___ Verilen metin

Atatürk, ölümünden 8 ay önce, “Beni, Türk hekimlerine emanet edin” diyerek, Cumhuriyetin verdiği nitelikli tıp eğitimine güvenini ortaya koydu. Türk toplumunda bu güven, bir asırdır hiç sarsılmadı. AKP iktidarına kadar ülkede 77 üniversitede vardı. “Her ilde bir üniversite” sloganıyla yola çıkan iktidar, ‘tabela üniversite’ tartışmasına kulaklarını tıkayıp, sayıyı 207’ye çıkardı. Tabela üniversitelere şimdi de, tabela tıp fakülteleri eklendi. İktidar olduklarında 25 olan tıp fakültesi sayısı, yüzde 488 artışla 122’ye çıktı.

______
___ Verilen öğeler

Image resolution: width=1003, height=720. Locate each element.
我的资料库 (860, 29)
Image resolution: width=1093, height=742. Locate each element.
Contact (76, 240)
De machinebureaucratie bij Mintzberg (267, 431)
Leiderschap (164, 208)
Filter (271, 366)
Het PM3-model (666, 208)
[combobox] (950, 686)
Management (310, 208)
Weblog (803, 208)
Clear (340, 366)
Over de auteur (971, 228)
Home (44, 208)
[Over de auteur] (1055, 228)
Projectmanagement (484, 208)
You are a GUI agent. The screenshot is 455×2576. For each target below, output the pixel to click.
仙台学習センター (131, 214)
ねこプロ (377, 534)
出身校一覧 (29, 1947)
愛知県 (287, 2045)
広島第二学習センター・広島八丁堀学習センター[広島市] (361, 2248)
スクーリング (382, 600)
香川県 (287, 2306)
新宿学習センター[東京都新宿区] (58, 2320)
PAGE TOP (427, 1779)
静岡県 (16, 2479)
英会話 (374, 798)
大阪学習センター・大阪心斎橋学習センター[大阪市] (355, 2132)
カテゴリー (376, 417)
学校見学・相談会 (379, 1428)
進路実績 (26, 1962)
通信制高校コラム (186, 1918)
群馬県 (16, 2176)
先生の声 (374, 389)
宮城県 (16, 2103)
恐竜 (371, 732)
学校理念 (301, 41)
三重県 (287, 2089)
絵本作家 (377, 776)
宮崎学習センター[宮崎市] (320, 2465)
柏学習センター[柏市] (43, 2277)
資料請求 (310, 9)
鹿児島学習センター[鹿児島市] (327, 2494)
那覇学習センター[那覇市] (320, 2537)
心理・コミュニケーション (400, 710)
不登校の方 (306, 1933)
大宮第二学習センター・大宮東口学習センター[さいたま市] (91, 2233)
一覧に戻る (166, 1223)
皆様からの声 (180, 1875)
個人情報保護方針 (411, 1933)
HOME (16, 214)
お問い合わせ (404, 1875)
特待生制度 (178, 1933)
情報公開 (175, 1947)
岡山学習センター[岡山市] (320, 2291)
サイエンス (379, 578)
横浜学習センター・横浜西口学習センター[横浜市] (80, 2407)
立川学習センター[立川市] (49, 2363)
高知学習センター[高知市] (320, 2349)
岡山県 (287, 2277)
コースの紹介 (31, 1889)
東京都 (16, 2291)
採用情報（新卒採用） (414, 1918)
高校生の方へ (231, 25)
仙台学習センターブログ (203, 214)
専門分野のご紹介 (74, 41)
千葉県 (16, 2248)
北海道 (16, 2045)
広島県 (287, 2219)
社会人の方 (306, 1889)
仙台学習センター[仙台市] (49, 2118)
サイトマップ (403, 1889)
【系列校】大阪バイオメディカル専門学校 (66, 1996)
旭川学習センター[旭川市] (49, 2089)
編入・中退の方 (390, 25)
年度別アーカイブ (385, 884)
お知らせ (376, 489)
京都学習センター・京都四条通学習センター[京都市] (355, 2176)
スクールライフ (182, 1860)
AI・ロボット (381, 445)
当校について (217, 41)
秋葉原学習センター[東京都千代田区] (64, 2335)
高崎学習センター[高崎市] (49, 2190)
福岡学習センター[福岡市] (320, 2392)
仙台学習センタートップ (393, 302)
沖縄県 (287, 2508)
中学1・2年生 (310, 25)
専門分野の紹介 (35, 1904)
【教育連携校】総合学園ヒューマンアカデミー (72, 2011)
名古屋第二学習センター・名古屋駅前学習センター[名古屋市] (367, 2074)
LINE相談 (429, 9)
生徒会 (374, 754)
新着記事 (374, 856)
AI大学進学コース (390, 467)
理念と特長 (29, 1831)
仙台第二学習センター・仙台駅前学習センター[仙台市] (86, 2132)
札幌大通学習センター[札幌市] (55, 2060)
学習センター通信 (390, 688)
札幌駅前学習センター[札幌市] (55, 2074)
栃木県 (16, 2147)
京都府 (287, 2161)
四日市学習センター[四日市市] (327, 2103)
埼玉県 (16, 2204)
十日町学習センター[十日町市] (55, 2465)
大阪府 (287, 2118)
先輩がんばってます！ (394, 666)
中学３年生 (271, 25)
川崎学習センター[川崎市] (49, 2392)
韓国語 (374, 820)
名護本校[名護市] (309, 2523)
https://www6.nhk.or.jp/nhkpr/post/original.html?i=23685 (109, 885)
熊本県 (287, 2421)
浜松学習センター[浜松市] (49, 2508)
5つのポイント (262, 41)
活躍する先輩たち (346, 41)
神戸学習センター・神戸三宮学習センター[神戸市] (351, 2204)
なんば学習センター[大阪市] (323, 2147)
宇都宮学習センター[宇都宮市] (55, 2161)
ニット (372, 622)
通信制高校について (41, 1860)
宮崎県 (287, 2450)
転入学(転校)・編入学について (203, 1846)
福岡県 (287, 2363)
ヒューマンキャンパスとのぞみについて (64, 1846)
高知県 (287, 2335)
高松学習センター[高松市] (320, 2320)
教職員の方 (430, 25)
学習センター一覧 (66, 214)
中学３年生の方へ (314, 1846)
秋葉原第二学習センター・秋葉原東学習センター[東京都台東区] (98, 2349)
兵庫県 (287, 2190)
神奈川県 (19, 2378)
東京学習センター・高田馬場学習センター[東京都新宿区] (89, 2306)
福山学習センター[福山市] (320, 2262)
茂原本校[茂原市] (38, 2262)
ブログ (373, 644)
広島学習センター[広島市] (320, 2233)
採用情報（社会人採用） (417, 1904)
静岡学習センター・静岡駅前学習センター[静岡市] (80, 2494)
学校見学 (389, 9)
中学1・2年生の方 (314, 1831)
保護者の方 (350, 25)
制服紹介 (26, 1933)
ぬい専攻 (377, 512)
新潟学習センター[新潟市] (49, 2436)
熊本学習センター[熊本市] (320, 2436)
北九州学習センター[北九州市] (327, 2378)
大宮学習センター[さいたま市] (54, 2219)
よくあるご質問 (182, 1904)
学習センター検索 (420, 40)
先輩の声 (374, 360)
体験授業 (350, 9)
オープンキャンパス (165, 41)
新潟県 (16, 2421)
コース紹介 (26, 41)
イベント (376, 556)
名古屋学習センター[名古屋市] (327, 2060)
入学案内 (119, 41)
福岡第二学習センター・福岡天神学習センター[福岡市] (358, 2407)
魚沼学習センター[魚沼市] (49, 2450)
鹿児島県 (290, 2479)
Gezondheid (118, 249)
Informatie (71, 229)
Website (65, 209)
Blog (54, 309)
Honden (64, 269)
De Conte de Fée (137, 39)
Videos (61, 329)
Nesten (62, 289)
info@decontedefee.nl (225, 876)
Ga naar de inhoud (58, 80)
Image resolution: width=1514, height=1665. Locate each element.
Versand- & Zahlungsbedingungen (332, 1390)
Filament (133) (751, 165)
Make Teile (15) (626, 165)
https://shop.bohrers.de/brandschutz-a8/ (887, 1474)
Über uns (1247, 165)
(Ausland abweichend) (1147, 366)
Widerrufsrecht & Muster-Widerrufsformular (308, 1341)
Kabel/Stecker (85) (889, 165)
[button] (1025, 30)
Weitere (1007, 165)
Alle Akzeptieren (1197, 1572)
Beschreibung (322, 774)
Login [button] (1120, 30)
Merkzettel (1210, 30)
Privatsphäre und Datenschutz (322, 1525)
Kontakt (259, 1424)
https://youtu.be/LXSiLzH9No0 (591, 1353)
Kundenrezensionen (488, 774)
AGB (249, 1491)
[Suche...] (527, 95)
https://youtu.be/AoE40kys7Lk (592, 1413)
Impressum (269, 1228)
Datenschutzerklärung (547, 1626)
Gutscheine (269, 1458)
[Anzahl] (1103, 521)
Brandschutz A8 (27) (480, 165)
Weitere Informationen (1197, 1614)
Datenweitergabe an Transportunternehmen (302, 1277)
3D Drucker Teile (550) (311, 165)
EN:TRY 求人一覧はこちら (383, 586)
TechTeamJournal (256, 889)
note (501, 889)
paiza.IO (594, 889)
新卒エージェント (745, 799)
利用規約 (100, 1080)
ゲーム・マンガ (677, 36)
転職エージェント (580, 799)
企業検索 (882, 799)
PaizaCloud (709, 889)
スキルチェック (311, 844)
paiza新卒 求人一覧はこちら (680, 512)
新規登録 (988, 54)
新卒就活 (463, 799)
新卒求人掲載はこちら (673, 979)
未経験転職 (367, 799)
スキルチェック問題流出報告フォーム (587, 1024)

______

* Yönerge 1:
Tıp fakülteleri hakkındaki metne göre tıp fakültesi sayısı yüzde kaç artışla kaça çıkmıştır?
* Yönerge 2:
Tıp fakülteleri hakkındaki metinde “Atatürk, ölümünden 8” ile “artışla 122’ye çıktı.” arasında kalan bölümü, bu iki ifade de dâhil olmak üzere hiç değiştirmeden yeniden yazın.
* Yönerge 3:
Tıp fakülteleri hakkındaki metnin devamını, son cümlesinden sonra gelecek şekilde yazın.

* Sonuç 1:
Yüzde 488 artışla 122'ye çıkmıştır.

* Sonuç 2:
Atatürk, ölümünden 8 ay önce, “Beni, Türk hekimlerine emanet edin” diyerek, Cumhuriyetin verdiği nitelikli tıp eğitimine güvenini ortaya koydu. Türk toplumunda bu güven, bir asırdır hiç sarsılmadı. AKP iktidarına kadar ülkede 77 üniversitede vardı. “Her ilde bir üniversite” sloganıyla yola çıkan iktidar, ‘tabela üniversite’ tartışmasına kulaklarını tıkayıp, sayıyı 207’ye çıkardı. Tabela üniversitelere şimdi de, tabela tıp fakülteleri eklendi. İktidar olduklarında 25 olan tıp fakültesi sayısı, yüzde 488 artışla 122’ye çıktı.

* Sonuç 3:
AMERİKA’YI SOLLADIK

Öğrenci kontenjanları da, katlanarak arttırıldı. 2019’da, 15 bin 398 öğrenci alınan tıp fakültelerine 2020’de 17 bin 118 aday daha alındı. Tıp öğrencisi sayısı 100 binleri geçti. Türkiye’de, 165 bin 363 doktor var. Eğitimdeki nitelik tartışmalarının dışında, bu hızla tıp diploması dağıtılması çok yakında doktorları da işsiz bırakacak. Dünyada En İyi Tıp Eğitimi 2020 sıralamasında ilk 10 üniversite içinde Harvard Tıp dahil, 6 tıp fakültesiyle yer alan Amerika’da son 20 yılda yüzde 10 artış olmuş ve halen 147 tıp fakültesi var. Türkiye, tıp fakültelerinde yüzde 488 artışla, Amerika’yı da solladı.

AKREDİTASYON YOK

Sayı artsa da, nitelik artmadığı için dünyada çok saygın bir yeri olan Türk doktorların mesleki yetkinliğine güveni de, 5-10 yılı bulmadan çok ciddi zedeleyecek. Dünya Tıp Eğitimi Federasyonu, Türkiye’deki tıp eğitiminin niteliğiyle ilgili muhatap aldığı Ulusal Tıp Eğitimi Akreditasyon Kurulu ve Tıp Eğitimi Programları Değerlendirme Akreditasyon Derneği verilerine göre; Türkiye’deki 3 tıp fakültesinden sadece 1’i verdiği tıp eğitimine, yeterlilik akreditasyonunu alabildi. “Ben açtım, oldu” mantığı bilimin karşısında, “Açsan da, olmadı” diyerek, çöktü.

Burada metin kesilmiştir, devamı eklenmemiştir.